My favorite part from Oded’s section was learning how to give objects shadows, as well as playing with the way light is reflected from the surface of the object. The tutorial covered techniques based on the Phong reflection model, so I look forward to learning additional approaches and more nuanced techniques.

Second, I was especially intrigued by the part on spectral conformal mapping in Derek’s section. Not only do we get to see the theoretical description of a geometric process, the knowledge of how important the subroutine is, and the paper it is first described in, but we also get a visual representation on how the algorithm works. We get a “before” and “after” picture of a shape that is familiar to us, alongside theoretical descriptions of mathematical objects. It turns out, you CAN have the best of both (mathematical) worlds!

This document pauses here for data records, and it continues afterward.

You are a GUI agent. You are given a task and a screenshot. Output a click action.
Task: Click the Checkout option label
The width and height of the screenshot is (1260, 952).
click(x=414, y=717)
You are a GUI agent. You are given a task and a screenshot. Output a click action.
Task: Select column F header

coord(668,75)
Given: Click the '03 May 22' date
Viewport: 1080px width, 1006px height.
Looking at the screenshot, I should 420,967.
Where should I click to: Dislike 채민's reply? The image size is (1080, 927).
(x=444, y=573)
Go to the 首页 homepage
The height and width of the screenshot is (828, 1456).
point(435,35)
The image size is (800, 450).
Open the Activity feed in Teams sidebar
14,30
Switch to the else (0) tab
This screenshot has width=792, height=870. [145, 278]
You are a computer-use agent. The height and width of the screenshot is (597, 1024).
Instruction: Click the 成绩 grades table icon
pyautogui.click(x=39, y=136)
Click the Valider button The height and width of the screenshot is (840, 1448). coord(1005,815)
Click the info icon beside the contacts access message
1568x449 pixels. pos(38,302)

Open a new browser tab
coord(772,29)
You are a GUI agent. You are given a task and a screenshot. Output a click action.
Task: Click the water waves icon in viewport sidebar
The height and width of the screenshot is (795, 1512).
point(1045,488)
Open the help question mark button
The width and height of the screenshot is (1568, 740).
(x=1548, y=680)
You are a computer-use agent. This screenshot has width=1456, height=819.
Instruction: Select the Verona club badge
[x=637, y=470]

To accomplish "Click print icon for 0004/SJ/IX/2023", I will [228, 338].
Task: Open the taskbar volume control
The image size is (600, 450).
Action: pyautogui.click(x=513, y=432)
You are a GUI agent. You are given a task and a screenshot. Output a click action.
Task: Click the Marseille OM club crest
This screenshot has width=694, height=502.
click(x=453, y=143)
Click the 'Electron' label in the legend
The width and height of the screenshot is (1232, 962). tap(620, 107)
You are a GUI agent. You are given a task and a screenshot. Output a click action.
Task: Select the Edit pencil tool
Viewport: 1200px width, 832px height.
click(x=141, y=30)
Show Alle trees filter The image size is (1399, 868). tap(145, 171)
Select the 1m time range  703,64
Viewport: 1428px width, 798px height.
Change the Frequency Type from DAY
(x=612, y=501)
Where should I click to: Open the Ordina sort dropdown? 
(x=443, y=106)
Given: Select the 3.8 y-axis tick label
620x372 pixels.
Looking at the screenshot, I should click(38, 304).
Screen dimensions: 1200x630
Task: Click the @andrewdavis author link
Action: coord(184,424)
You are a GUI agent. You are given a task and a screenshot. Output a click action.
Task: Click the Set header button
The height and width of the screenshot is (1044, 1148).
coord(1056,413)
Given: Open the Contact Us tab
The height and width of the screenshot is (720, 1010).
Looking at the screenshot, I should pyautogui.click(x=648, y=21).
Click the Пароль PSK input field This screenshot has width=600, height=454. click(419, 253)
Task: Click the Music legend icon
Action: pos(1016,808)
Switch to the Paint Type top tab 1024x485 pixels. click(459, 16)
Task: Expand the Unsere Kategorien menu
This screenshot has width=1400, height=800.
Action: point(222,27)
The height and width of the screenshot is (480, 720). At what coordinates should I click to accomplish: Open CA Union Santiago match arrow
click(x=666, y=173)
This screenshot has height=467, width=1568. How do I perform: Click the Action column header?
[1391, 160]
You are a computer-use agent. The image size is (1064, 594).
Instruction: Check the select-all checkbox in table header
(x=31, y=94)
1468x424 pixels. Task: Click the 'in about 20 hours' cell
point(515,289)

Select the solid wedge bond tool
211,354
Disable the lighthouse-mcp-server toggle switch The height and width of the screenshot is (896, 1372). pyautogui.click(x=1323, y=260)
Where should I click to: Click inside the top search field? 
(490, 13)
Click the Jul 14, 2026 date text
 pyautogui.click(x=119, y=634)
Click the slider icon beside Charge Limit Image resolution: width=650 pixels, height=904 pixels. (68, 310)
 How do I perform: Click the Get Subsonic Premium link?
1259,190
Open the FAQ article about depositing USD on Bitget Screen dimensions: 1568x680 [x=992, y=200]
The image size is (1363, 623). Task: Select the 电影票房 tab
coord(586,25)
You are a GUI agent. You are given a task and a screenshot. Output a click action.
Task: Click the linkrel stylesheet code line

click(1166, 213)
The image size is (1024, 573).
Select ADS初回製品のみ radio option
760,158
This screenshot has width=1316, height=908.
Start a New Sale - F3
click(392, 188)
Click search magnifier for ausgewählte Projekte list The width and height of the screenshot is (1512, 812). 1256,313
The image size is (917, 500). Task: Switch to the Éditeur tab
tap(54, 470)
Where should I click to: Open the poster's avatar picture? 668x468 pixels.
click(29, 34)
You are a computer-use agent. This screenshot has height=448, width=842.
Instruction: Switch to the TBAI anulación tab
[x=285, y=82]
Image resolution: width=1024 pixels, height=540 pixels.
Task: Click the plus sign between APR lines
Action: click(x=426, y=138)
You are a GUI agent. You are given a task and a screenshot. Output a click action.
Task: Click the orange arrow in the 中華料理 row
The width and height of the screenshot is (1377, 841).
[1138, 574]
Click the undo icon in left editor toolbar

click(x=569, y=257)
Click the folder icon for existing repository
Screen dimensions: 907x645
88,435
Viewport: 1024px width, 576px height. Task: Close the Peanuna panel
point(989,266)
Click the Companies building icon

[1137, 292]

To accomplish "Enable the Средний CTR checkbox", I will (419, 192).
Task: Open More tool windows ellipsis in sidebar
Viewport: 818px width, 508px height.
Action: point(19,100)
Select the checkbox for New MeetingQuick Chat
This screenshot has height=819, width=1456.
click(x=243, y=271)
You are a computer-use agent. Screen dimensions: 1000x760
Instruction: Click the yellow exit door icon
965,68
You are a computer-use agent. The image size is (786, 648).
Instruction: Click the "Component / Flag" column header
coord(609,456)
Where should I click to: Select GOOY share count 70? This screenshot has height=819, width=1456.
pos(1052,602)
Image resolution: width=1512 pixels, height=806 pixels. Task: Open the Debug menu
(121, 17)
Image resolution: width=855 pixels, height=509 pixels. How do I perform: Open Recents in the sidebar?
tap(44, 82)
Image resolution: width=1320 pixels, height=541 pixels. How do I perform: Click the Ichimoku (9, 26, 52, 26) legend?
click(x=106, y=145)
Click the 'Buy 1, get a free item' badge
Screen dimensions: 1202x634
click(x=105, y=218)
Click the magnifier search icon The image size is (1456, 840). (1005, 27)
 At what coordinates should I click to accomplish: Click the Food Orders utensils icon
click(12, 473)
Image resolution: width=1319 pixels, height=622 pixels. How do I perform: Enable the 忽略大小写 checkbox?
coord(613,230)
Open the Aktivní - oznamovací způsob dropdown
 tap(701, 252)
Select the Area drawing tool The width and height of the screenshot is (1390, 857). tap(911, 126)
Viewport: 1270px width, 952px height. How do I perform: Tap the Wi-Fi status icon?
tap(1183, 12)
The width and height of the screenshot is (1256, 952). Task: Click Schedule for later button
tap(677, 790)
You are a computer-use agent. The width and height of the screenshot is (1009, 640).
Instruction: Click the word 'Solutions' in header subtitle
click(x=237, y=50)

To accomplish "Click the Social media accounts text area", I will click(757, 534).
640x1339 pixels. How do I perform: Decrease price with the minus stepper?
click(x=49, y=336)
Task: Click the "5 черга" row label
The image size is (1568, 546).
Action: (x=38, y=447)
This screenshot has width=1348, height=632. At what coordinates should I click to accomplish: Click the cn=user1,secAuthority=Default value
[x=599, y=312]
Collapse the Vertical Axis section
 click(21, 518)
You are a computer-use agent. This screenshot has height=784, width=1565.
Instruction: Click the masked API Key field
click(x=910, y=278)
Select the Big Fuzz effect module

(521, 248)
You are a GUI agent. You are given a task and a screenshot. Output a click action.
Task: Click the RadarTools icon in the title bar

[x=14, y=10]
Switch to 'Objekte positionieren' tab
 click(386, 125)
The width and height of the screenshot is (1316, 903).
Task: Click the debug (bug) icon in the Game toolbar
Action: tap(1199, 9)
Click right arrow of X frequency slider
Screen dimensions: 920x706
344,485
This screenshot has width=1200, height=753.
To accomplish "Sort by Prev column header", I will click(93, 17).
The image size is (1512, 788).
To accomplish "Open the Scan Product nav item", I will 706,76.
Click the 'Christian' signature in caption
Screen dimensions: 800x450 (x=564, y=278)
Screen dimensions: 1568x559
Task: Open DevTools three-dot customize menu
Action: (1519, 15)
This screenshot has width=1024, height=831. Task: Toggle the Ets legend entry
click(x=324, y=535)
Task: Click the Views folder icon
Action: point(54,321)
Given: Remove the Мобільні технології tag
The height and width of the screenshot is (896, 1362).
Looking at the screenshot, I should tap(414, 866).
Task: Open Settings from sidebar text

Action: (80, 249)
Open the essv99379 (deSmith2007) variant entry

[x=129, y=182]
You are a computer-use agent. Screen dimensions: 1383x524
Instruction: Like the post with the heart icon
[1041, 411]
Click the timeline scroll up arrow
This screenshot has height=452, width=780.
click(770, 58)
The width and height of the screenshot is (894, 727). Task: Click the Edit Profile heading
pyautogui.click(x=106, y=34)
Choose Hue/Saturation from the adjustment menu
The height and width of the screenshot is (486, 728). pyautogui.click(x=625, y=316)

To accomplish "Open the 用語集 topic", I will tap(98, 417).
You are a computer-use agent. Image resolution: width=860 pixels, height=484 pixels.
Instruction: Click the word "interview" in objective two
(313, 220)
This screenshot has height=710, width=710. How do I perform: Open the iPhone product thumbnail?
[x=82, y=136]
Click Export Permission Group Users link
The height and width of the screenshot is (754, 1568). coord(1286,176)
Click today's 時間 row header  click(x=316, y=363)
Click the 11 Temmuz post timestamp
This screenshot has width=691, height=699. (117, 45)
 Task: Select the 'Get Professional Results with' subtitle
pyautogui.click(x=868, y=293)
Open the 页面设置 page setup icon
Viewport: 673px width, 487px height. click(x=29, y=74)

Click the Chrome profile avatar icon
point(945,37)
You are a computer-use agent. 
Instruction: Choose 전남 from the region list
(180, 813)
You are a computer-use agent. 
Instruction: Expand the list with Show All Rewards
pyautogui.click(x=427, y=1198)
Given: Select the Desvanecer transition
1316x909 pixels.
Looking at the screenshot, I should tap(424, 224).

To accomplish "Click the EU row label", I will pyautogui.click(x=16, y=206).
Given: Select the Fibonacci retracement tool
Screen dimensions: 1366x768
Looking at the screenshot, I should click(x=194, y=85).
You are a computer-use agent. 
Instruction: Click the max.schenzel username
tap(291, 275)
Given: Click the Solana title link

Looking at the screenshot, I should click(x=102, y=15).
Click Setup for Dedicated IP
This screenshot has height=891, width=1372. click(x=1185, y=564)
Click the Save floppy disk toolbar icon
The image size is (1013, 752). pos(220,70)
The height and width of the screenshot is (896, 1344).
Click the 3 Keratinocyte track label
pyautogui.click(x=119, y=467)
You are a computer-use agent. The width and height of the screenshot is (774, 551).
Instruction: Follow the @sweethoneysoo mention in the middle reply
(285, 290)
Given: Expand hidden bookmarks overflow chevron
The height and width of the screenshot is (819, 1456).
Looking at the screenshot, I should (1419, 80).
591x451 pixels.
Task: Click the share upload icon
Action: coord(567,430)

Third, I was especially fascinated by the ability to triangulate a 2D shape in just two lines of code with the help of the get_pencil_curve function. The idea is that you can “call” the function and draw any shape you would like, using your mouse click as the line input. First, Silvia illustrated the need for such a tool before introducing it. But also, after triangulating the figure, she outlined – for comparison – the work one might need to do to get the same result had we not had gptoolbox. The alternative included at least two other programs and the word “export” multiple times, which not only sounds like a lot of work, but also like a logistical nightmare.

As a newcomer to geometry processing, it was good to see the dedication to knowledge exchange and the great efforts made to be inclusive towards the largest possible number of people. I spent part of this summer watching geometry processing courses to bring myself up to speed with the discipline, and my brain was ecstatic when it recognized concepts I had studied earlier, or when it was able to make connections on its own. The existence of the Graduate School made me only more excited for what is in store for the rest of the conference and for the rest of the summer. So, I am keeping my brain open for all the knowledge acquisition that will undoubtedly occur during SGP and, afterwards, during Summer Geometry Institute (SGI).

Lastly – the Graduate School at SGP gave me an idea of the level of growth I will experience in the coming weeks, first at the SGP talks, and – next – at SGI. Not only will I learn a lot, but it will also be fun and incredibly rewarding! I think it will be especially interesting to put this post side by side with one I will write closer to the end of the SGI program, and to compare the difference marked by a few weeks of intensive learning.